───── Input records ─────

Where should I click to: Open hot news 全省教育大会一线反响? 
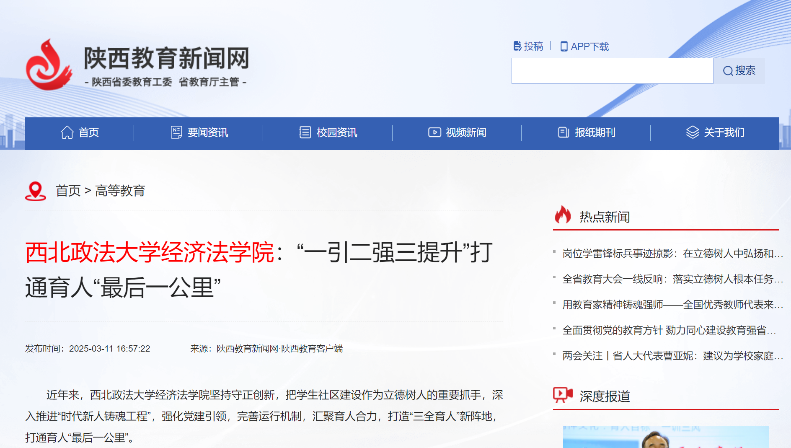point(672,279)
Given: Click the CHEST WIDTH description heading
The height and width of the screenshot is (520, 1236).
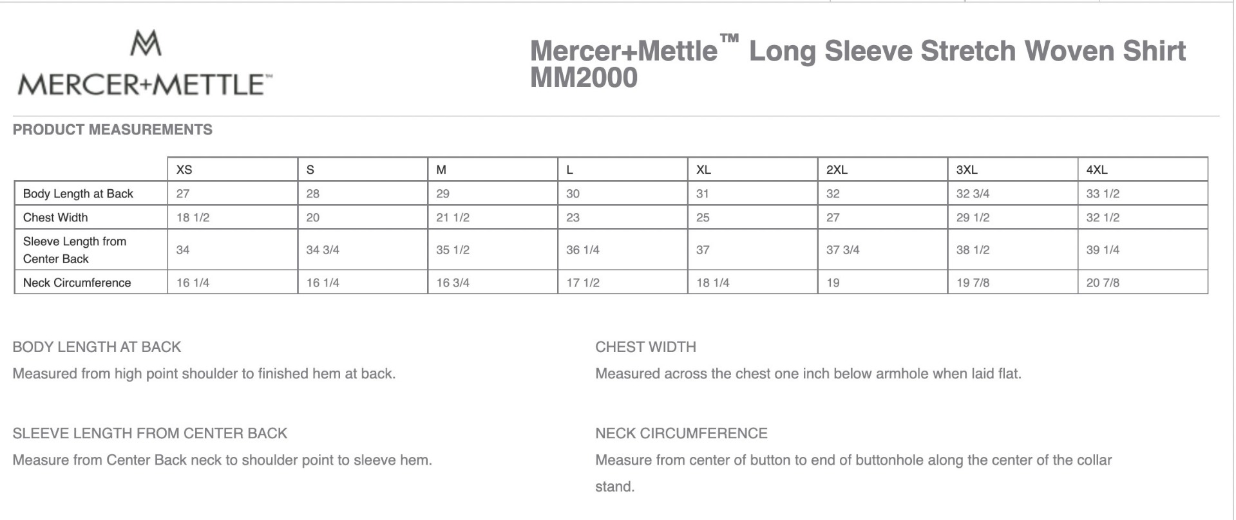Looking at the screenshot, I should point(645,347).
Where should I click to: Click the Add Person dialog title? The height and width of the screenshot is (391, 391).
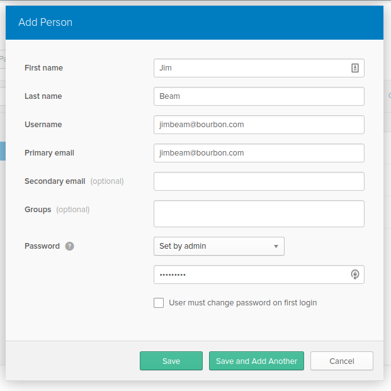pos(45,22)
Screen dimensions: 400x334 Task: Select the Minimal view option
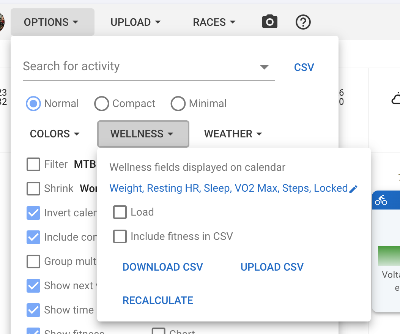[x=178, y=104]
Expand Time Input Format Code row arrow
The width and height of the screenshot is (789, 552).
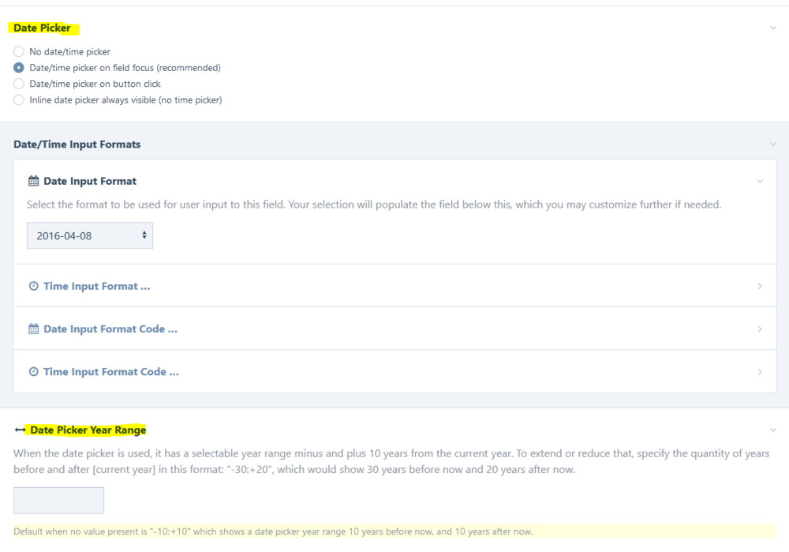coord(760,371)
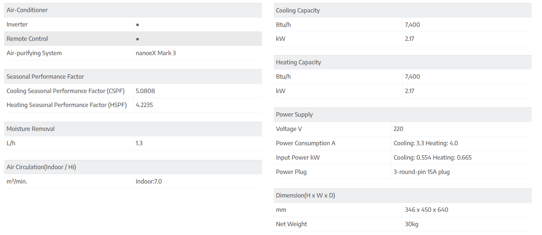542x235 pixels.
Task: Select the Air Circulation(Indoor / Hi) header
Action: coord(41,167)
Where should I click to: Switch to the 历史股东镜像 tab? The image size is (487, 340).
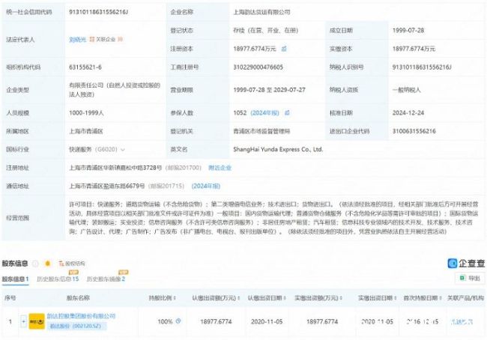(105, 279)
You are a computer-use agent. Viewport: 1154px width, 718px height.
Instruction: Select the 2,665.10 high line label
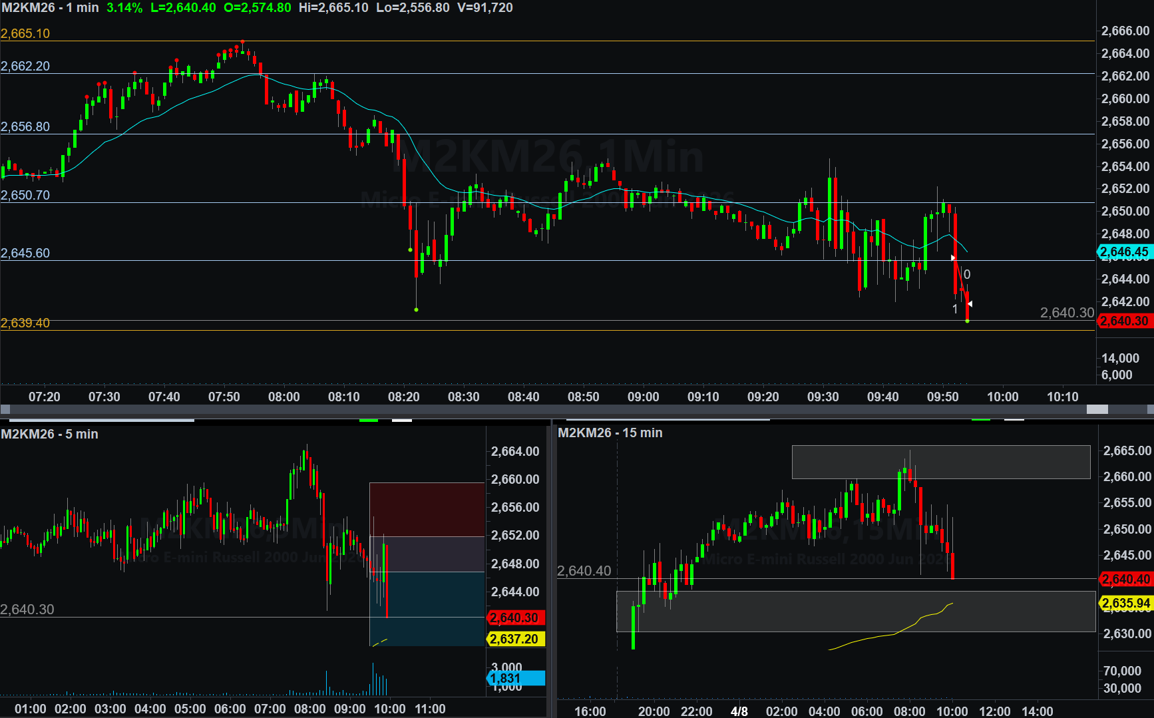[x=25, y=34]
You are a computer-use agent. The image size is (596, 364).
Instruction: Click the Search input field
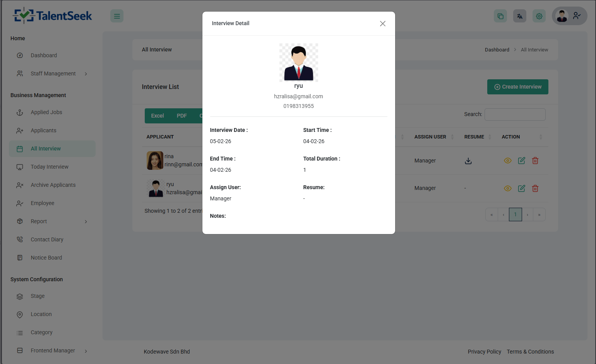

─────

Problem to work on:
For each line in the data above that contains the string "agent", extract the line.

Reply:
You are a computer-use agent. Viewport: 1154px width, 718px height.
You are a computer-use agent. The image size is (596, 364).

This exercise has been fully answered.